Cresce ulteriormente il valore culturale del Registro Storico FMI. Oggi a Roma, presso il Museo Storico della Guardia di Finanza, la Federazione Motociclistica Italiana ha consegnato ai rappresentanti di tale Corpo delle Forze Armate quattro Certificati di Rilevanza Storica e Collezionistica per altrettante moto esposte all’interno del Museo.

Il Presidente FMI Giovanni Copioli, il Vice Presidente FMI, Vittorio Angela e il Coordinatore Tecnico del Registro Storico FMI, Salvatore Pascucci, sono stati accolti nel pomeriggio dal Presidente del Museo Storico, Gen. di Corpo d’Armata Flavio Zanini, dal Capo del IV Reparto, Generale di Brigata, Piero Iovino e dall’App. Giovanni Angelico, Esaminatore Nazionale del Registro Storico FMI.
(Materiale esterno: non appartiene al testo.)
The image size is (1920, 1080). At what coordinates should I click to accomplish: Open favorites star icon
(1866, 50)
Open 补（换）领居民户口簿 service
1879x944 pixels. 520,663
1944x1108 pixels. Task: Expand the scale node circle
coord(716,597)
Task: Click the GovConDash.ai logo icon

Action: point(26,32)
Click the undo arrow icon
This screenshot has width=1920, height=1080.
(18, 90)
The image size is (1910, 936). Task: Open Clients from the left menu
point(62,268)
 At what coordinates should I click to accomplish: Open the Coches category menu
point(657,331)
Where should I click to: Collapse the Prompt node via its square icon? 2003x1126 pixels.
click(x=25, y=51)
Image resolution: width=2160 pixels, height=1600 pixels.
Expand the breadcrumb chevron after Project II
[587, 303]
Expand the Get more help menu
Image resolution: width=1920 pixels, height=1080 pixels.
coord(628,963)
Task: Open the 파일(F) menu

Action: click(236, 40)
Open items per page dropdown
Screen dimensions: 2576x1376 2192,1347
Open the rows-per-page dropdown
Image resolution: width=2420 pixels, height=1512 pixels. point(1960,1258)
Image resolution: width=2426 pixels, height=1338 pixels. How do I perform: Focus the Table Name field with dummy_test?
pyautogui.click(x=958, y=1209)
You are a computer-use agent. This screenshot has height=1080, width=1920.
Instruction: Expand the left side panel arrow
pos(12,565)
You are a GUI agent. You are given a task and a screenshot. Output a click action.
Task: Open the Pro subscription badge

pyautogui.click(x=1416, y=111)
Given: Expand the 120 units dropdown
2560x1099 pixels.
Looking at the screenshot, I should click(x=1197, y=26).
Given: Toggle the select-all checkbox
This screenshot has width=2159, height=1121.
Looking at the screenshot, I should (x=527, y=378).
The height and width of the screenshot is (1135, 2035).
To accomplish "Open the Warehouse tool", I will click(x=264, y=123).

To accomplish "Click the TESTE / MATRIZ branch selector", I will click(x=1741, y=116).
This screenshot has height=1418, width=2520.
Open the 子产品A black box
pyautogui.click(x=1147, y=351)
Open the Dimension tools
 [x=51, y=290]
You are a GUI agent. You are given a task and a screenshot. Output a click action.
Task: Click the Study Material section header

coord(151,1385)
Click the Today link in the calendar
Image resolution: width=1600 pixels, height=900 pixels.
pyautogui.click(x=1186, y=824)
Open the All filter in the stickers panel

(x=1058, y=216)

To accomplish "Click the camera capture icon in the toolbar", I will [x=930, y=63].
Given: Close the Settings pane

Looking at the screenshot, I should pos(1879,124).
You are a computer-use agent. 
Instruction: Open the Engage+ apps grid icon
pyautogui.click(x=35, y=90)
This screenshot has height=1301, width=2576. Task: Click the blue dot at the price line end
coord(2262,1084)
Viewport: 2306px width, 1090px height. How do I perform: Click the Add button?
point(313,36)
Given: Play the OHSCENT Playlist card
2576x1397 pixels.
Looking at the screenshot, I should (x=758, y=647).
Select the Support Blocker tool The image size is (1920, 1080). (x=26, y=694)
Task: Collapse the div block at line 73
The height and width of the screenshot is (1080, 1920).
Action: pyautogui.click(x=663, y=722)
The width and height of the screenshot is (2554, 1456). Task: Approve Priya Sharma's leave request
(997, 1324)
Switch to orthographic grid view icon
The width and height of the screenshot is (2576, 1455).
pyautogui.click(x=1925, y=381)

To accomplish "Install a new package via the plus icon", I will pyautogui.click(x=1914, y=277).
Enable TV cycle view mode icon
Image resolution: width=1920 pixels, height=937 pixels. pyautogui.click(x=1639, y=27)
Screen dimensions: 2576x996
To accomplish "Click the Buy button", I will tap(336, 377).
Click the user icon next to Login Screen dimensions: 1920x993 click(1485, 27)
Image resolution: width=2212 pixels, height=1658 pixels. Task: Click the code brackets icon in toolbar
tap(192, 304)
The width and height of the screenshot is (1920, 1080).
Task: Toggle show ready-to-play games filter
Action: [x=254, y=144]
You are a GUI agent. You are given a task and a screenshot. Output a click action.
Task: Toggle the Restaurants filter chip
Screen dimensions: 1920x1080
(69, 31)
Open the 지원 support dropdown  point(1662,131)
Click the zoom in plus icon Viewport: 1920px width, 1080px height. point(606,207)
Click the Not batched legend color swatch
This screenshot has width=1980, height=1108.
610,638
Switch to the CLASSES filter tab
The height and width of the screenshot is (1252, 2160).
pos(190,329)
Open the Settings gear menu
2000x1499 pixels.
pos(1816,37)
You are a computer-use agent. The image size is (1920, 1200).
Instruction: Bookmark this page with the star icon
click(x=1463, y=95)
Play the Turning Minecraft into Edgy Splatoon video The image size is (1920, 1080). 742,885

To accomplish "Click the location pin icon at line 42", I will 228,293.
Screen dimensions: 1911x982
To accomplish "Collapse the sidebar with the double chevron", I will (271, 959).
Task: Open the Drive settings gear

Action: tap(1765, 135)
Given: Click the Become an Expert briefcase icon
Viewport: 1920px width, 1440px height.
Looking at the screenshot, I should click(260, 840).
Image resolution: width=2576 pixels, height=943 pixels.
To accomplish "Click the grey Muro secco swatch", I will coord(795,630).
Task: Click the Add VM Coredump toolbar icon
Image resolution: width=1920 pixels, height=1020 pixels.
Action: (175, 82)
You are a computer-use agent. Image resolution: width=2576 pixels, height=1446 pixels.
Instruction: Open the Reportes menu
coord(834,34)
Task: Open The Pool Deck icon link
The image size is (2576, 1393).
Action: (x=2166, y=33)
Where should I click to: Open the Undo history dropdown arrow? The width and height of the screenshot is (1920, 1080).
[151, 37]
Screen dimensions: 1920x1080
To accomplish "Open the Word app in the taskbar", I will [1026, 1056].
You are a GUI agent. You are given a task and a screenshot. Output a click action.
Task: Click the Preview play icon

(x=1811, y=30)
Di assoluto prestigio i mezzi oggetto di iscrizione al Registro Storico FMI: una Gilera B 300 Extra del 1960, una Gilera Giubileo 124 del 1961 e due Moto Guzzi V 75 del 1991.

La Gilera B 300 Extra è verniciata nello storico colore verde della Guardia di Finanza; tale modello – dotato di un motore bicilindrico robusto, affidabile e dall’ampia alettatura – si distingueva per le buone prestazioni e per essere confortevole e silenzioso. Inoltre, nella versione per le Forze di Polizia si differenziava da quello in vendita al pubblico in quanto dotato di sella singola e porta pacchi e fu molto utilizzato anche dalle Polizie Municipali di molte città italiane. La Gilera Giubileo 124 si presenta anch’essa nel classico colore verde della Guardia di Finanza ed è dotata di parabrezza. Dispone di un motore monocilindrico quattro tempi a quattro rapporti. Si contraddistingueva per essere una moto agile e, per l’epoca, veloce (raggiungeva i 100 km/h) considerando la piccola cilindrata del motore. Le due Moto Guzzi V 75 sono verniciate di blu, colore che da oltre venti anni contraddistingue i veicoli della Guardia di Finanza.

I Certificati di Rilevanza Storica e Collezionistica testimoniano il valore dell’opera di raccolta e conservazione svolta dal Museo Storico in costante coordinamento con il Comando Generale della Guardia di Finanza perché sia possibile, per le future generazioni, poter ammirare mezzi che, al servizio del Paese, hanno segnato la storia del Corpo.

Giovanni Copioli, Presidente FMI: “La consegna dei Certificati di Rilevanza Storica e Collezionistica testimonia l’importanza del Registro Storico FMI da un punto di vista culturale. Siamo molto orgogliosi di poter annoverare, tra le oltre 220.000 moto iscritte al Registro Storico, quelle della Guardia di Finanza; un Corpo delle Forze Armate che ha contribuito a scrivere pagine di storia del nostro Paese, facendolo spesso in sella alle moto ora registrate alla Federazione Motociclistica Italiana. Voglio sottolineare come tale incontro sia stato reso possibile grazie all’ottimo rapporto che, come FMI, abbiamo con la Guardia di Finanza e con tutte le istituzioni”.